Hacker News new | ask | show | jobs
by jiggawatts 1035 days ago
The training cost scales as n^2 where ‘n’ is the maximum token window size. During inference the compute cost is constant per token.

Disclaimer: I’m not an expert, this is just what I’ve picked up reading about the technology.

2 comments

Also not an expert, but I believe it is a little bit of both for inference.

If you are generating token-by-token naively, you do need to pay the n^2 cost since every token must attend to all other tokens. Generating a sequence of 5 tokens starting from 2 (infer 3rd, infer 4th, infer 5th...) will be much faster than starting from 1024 (infer 1025th, infer 1026th, ...) since your n is smaller. But each time time it is n^2.

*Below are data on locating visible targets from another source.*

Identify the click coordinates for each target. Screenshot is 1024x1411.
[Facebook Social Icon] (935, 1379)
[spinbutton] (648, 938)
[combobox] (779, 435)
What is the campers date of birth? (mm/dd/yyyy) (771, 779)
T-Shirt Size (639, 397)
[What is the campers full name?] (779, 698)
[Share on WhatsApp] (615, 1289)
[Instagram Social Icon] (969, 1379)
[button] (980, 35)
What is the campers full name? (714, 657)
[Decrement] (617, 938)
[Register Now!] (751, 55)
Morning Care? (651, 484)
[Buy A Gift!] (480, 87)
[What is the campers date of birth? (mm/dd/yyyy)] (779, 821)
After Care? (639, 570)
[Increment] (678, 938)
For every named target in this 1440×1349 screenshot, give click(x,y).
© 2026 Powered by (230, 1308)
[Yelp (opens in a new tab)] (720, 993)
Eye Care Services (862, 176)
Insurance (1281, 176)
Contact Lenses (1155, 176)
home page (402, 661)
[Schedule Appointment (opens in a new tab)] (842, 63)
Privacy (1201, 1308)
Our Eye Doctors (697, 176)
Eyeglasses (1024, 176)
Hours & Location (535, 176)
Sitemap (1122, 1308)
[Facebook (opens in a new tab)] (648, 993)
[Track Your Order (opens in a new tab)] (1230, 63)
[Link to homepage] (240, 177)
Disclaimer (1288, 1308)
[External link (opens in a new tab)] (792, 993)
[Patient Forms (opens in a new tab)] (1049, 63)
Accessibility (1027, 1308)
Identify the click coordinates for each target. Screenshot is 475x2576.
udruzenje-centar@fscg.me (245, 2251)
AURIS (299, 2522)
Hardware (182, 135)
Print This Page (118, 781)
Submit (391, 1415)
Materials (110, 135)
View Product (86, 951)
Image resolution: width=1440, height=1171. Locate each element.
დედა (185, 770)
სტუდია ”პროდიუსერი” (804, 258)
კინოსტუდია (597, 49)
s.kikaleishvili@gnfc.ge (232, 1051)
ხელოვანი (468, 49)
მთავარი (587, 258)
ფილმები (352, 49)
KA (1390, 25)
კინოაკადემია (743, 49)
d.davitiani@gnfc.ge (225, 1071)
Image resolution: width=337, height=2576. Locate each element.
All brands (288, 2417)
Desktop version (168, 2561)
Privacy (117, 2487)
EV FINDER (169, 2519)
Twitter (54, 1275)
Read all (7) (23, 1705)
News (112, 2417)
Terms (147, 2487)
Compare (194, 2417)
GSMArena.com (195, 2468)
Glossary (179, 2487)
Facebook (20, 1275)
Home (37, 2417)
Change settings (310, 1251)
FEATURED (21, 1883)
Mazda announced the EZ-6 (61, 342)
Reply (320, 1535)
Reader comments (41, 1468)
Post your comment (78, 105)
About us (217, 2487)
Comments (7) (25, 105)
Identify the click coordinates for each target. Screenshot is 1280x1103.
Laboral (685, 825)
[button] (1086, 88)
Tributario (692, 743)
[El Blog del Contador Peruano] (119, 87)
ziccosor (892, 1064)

However that is a naive approach. There is a common optimization, KV caching[1], (on by default for HuggingFace models) that caches all the work from the prior step so you only have to compute the attention for the new token. So you get something like (infer 1025th, cache 1025 attend new 1 token over the other 1025, cache 1026 attend 1 new token over the other 1026, ...). Not quite constant time but much better than n^2.

I would imagine there are other optimizations too, but this is the one I've heard of.

[1] fairly code-y, but links to some other posts at the start: https://www.dipkumar.dev/becoming-the-unbeatable/posts/gpt-k...

I don't believe this is correct from my direct experience running local models. They generate slower when you start to fill up the context window compared to when it first starts responding.
My understanding (not an expert) is that the time for a LLM to produce an output is linear in the length of the output, but may not be in the length of the input (i.e. context). It may be quadratic in the context, or using some kind of fancy attention optimization.
Yeah... But for every new token you generate, you need to take that into account, along with all prior generated tokens and input provided by user for generating the next one.